I think that’s one thing we really want to emphasise. It’s about the fact that we believe that we will bring smart tools to many more people, which will also let us tackle the fear people have of losing jobs to machines. Today, you cannot even have some of those design or factory jobs because you require a certain level of expertise.
So, in fact, things like this can create more jobs. I think it was Apple’s Tim Cook who said something like “The problem is not that we will lose jobs to the robots, the problems is that people are doing jobs that robots can do.” If you think about factory jobs and people working on products there, you probably never thought about it from your point of view, because you’re not in that situation. On a wider scale as well, very few people question that. When you do think about it, you really just have to ask yourself: do I want to spend my life in a factory doing this?
That is something that we must change, but of course we must plan for people who are doing those jobs. I believe that those same people can be trained and educated to look at a robot and make sure that what it’s doing is correct, rather than allowing it to make a mistake. Additionally, those robots will need inspections and maintenance, etc – those are all potential job opportunities in the future.

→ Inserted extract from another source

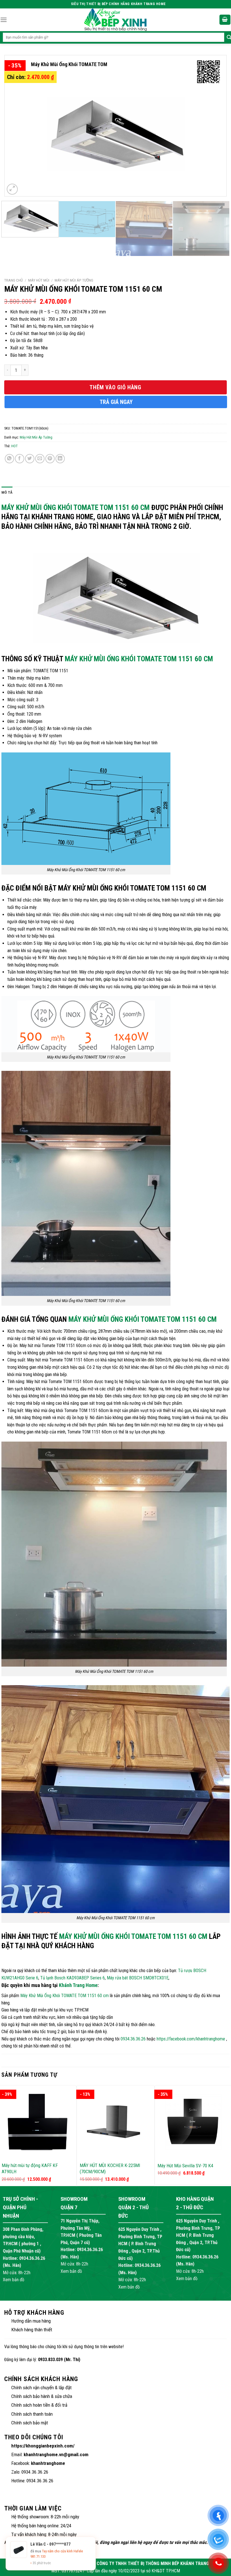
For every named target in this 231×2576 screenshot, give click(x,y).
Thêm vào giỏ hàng (115, 387)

With generative design for buildings and using a computer system to create models, is there a danger that structures will ultimately all look the same because the computer is creating model using certain parameters (cost, efficiency, etc)? I see this to some level in the automotive industry – cars are increasingly looking similar to each to other as brands pursue fuel efficiency and make their products safer.
You’re right, a lot of cars look the same these days. I think I bought a VW Beetle because it’s the only car that doesn’t look like anything else. You might be correct that this may happen, but I think that will only happen if you leave the computer to its own devices and don’t use the tools as tools but as the end product.

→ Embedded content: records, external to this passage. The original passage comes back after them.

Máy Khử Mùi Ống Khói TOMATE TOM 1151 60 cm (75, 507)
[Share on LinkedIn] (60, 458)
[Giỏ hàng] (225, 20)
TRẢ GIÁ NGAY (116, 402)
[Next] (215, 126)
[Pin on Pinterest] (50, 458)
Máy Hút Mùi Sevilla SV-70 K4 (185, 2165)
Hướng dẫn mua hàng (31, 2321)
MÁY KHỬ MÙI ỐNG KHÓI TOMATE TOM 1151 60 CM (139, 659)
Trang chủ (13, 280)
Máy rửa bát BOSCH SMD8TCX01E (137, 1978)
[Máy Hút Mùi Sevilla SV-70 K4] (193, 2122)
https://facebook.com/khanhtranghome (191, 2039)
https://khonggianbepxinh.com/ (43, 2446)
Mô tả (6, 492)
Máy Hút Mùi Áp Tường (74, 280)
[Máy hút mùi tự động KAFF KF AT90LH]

I personally think that generative design is just the beginning of design, but not the final design. It’s a tool that helps me focus on what I want something to be and do rather than how to look. It helps me explore in a much more informed way, understand trade-offs, and it gives me all the options outside of the limitations of my knowledge and bias. But at the end of the day, in my humble opinion, that’s just the beginning – an informed, data-driven, rich exploration.

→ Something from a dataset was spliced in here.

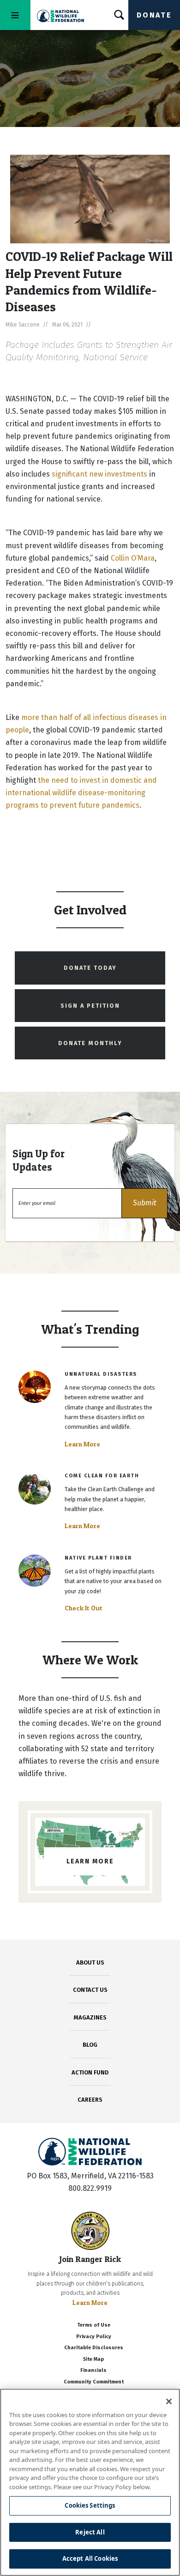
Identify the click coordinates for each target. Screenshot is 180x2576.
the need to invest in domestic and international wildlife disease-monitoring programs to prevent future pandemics (81, 793)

And we will push that concept further and enable personal creative control. We want you to be able to say: No, I’d like to go in this direction now and be smart about it. From there, the system gives you another 10 options and you can then say: From those 10 options, I’d like to combine this and that, and now I want to start going in that direction. Generative is the beginning of things, and I think it’s an exciting methodology for working. It should not be viewed as the final solution for a design.
At Autodesk, how do you decide which projects go ahead?
At Autodesk Research, we look at various technological developments and try to predict what they might mean for the future. We research, test, prototype, validate and try to find out if something is worth pursuing. In some cases, things that we thought were good ideas end up not going anywhere, so we shelve them. In other cases, like with generative design, we researched, probed, resisted the non-believers, and it turned out to be a valid new paradigm and we pursued it.
But it’s important to experiment, test, explore, probe visions and think about the future. As a company, we can’t afford not to experiment with the unknown, and I think it’s the same with our customers. You cannot bet on the safe horse all the time; you have to bet on some newcomers, or else there won’t be any innovation.